O relator da PEC que busca extinguir a escala de trabalho 6×1, Leo Prates (Republicanos-BA), e o presidente da comissão especial, Alencar Santana (PT-SP), deram a indicação de que o relatório será apresentado na próxima segunda-feira (25). O texto estaria pronto para ser protocolado nesta quarta-feira (20), mas a ideia de ampliar a discussão ganhou força após reunião com o presidente da Câmara, Hugo Motta (Republicanos-PB).
A principal razão para o adiamento é a divergência sobre a regra de transição. Surge a dúvida sobre quando a mudança entra em vigor, se de imediato após a promulgação ou dentro de um prazo para adaptação entre dois e cinco anos. Parlamentares da oposição defendem um prazo maior, mas o relator sinalizou resistência a esse cenário.
Mesmo com o atraso, o calendário do processo permanece. As votações estão previstas para ocorrer nos dias 26, na comissão especial, e 27 de maio, no plenário, com possibilidade de análise no mesmo dia caso haja pedido de vista. O relatório deverá propor a redução da jornada de 44 para 40 horas semanais, sem alterações salariais, mantendo o objetivo de simplificar o texto.

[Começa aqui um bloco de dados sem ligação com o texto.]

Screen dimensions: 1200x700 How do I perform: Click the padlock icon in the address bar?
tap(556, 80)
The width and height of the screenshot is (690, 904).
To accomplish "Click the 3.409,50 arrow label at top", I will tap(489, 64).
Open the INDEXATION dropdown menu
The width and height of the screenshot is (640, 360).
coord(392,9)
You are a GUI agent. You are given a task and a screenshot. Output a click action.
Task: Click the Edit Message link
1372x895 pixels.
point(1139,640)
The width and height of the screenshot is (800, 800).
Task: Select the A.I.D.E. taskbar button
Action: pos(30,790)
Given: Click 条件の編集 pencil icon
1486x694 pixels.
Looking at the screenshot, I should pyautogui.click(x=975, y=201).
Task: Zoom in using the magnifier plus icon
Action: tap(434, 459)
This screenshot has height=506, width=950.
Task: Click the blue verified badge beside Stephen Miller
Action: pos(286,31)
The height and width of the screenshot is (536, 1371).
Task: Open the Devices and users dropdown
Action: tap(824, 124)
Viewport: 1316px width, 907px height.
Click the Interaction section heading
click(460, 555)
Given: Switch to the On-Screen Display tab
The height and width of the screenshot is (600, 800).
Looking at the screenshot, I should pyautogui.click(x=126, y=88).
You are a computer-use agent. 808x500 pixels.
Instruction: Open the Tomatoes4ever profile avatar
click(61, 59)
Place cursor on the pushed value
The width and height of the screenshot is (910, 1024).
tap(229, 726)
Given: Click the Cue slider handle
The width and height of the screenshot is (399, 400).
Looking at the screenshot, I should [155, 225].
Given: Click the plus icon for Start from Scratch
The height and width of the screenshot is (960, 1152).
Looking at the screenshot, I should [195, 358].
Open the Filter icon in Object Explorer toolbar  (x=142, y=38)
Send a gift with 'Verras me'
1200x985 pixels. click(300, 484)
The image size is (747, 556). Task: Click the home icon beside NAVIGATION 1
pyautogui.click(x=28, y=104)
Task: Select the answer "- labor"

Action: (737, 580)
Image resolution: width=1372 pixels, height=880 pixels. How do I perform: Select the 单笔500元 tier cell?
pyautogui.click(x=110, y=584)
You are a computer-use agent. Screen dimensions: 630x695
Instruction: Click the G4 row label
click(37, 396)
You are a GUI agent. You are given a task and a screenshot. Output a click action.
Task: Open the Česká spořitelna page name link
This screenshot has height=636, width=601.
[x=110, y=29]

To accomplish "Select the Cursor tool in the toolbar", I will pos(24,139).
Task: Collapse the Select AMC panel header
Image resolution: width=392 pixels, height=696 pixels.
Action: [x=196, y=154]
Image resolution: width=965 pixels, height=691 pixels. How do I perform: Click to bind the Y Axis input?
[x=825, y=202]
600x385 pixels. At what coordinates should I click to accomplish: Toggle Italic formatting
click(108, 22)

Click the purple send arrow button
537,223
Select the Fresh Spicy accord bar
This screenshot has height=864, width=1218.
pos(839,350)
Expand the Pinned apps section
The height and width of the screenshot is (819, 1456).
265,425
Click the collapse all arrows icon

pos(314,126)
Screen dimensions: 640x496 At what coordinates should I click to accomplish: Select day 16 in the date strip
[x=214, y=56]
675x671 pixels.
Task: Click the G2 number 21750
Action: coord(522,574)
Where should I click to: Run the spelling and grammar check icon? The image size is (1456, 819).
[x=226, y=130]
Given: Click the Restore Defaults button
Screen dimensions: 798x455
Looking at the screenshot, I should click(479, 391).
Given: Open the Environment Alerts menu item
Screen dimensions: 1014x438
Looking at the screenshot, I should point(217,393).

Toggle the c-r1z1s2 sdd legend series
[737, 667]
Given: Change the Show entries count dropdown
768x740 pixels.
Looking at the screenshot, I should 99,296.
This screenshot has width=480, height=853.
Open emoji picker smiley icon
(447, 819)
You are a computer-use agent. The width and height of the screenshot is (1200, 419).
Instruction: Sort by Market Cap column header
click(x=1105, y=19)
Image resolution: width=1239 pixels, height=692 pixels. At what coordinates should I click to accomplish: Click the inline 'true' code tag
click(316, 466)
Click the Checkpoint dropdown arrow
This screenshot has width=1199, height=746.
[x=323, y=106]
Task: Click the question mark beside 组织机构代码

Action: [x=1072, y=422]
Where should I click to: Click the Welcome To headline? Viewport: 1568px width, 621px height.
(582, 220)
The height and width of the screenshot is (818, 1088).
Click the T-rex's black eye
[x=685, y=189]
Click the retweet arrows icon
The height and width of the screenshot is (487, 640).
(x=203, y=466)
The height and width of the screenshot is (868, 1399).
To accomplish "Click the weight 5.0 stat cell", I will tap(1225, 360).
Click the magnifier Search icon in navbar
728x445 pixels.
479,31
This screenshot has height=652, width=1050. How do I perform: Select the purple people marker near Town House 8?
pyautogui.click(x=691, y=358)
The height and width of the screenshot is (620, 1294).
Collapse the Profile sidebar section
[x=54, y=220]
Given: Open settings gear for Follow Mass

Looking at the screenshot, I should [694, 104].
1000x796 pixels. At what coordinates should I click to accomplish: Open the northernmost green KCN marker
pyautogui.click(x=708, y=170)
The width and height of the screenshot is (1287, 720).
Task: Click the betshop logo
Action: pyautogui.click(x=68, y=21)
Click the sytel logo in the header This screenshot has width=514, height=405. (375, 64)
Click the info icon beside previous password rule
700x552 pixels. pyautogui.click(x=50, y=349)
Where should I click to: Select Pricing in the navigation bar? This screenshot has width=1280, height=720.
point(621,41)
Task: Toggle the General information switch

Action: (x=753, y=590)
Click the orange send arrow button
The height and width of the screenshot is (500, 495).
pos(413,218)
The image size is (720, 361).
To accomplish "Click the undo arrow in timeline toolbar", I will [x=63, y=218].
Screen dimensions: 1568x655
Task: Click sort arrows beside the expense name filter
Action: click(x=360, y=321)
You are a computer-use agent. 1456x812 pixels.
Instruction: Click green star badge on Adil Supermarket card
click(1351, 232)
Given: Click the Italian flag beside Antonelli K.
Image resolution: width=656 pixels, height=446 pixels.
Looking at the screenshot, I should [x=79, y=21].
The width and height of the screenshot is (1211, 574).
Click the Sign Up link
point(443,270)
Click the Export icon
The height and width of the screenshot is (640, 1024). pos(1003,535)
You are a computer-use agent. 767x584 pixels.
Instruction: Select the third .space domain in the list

Nos bastidores, circulam dúvidas sobre pontos que poderiam afetar direitos trabalhistas. Técnicos ouvidos pelo portal indicam a possibilidade de a redução de quatro horas diárias vir a valer como hora compensatória ou deduzida, sem contar para férias, 13º salário e outros direitos. Nesse cenário, a queda da jornada poderia funcionar como um banco de horas ou uma categoria específica de horas, e não como uma redução plena.